→ **Exercise prompt**:
Please copy everything from "Not to mention" down to "your own venture." in the passage about Dandelion, word for word.

→ **Passage**:
:::::
The problem is credibility. How are we supposed to share our ideas with you
and do business with your organization if we know nothing about who is behind
it. Where are your credentials? How does this being a side project for the
"founding team" equal your "secret sauce" to recruiting the "best players in
the industry" to advise your companies? If we know nothing about you, and
neither do your great advisors, what is their incentive to even be involved,
let alone companies applying to your class?

Not to mention that with Dandelion taking 50% equity and your being required
to give at least 1% equity to your class, you automatically start out owning
less than half of your own company—and if you have multiple co-founders you
personally know (verses the ones in the class) and share equity between them,
you start off owning a pretty dismal share in your own venture.
:::::
→ **Dataset entries**:
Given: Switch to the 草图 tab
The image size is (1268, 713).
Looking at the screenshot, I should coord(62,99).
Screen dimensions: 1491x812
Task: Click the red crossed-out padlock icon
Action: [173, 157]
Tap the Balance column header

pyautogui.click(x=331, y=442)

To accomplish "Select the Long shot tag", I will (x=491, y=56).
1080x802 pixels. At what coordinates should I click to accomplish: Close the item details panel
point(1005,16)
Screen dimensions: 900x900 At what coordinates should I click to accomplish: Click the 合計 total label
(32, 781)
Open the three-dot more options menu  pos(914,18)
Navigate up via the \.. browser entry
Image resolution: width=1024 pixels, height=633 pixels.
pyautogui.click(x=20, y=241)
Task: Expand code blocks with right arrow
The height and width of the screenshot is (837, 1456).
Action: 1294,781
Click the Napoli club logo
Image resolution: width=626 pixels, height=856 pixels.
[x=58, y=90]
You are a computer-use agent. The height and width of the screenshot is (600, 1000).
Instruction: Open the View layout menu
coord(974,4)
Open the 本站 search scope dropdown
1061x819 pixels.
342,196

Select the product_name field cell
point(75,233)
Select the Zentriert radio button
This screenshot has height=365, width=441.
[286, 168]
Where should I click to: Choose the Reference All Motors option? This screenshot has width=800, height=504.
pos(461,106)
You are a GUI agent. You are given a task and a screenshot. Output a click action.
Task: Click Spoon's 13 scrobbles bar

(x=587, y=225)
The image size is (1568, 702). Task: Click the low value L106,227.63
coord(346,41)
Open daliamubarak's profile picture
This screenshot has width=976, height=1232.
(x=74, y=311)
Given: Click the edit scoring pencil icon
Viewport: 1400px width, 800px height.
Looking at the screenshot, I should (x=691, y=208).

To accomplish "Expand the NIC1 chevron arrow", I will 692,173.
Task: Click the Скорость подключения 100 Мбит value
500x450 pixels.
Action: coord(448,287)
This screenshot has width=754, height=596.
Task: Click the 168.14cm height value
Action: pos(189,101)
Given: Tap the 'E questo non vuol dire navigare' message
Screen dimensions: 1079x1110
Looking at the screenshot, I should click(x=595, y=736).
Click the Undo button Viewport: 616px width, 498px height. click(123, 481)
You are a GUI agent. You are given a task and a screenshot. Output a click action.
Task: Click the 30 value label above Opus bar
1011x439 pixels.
:::::
→ **Exercise solution**:
Not to mention that with Dandelion taking 50% equity and your being required
to give at least 1% equity to your class, you automatically start out owning
less than half of your own company—and if you have multiple co-founders you
personally know (verses the ones in the class) and share equity between them,
you start off owning a pretty dismal share in your own venture.